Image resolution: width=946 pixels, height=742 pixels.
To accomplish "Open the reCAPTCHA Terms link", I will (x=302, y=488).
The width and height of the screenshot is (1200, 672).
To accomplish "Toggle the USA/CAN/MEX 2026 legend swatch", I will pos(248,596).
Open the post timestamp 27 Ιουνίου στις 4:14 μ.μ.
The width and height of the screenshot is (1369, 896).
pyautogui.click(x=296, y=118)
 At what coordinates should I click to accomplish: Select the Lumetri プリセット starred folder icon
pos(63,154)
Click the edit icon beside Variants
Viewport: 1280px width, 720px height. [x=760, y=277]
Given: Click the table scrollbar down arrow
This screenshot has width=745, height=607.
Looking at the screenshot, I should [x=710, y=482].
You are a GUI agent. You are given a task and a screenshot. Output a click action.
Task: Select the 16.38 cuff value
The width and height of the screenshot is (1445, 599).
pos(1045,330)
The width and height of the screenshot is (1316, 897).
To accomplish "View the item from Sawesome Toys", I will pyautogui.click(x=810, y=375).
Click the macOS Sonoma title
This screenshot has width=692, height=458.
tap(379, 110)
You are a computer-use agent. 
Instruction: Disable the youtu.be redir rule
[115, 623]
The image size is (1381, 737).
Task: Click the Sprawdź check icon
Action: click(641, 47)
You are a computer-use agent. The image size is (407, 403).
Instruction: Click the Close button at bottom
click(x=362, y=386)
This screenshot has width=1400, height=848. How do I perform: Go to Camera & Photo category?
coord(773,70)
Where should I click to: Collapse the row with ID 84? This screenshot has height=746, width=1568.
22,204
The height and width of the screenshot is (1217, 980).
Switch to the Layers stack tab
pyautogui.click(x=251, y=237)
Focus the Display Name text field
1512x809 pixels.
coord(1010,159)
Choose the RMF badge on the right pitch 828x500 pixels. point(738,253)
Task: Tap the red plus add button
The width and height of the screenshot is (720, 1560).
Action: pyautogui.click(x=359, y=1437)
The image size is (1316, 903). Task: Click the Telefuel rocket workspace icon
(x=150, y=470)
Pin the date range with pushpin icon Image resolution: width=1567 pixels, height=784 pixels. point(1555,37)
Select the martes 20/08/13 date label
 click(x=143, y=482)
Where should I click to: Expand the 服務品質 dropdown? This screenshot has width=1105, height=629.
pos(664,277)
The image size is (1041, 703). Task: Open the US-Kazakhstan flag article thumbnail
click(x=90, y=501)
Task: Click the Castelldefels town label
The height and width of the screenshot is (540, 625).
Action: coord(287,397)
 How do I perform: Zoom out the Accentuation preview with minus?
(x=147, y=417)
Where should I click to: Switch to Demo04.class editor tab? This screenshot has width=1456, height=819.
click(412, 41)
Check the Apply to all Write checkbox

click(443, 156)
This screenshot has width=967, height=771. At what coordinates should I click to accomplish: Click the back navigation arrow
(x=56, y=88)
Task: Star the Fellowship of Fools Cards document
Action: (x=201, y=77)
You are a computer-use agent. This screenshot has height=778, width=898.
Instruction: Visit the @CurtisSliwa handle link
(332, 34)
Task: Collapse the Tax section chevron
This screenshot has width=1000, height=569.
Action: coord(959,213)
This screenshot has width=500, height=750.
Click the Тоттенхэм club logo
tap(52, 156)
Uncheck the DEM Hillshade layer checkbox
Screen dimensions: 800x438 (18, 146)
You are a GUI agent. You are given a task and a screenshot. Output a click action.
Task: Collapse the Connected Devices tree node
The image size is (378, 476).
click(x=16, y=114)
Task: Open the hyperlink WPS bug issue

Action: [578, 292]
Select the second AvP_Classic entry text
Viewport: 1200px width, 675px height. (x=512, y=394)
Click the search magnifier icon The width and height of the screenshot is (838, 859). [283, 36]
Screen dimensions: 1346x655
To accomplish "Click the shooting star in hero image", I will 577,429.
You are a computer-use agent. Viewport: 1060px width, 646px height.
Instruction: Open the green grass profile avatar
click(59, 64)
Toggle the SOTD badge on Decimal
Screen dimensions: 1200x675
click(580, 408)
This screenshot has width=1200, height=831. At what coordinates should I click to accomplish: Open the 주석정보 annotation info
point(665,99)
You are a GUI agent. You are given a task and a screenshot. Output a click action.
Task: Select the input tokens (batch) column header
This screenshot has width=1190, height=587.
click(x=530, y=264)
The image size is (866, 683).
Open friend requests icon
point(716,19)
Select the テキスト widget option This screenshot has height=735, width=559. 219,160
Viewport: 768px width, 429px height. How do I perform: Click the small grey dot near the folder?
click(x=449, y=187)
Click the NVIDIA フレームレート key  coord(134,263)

Written task
Gather every line of the data above that contains the word "Collapse". Case counts, so only lines where the letters match in upper and lower case belong.

Expected answer
Where should I click to: Collapse the row with ID 84? This screenshot has height=746, width=1568.
Task: Collapse the Tax section chevron
Task: Collapse the Connected Devices tree node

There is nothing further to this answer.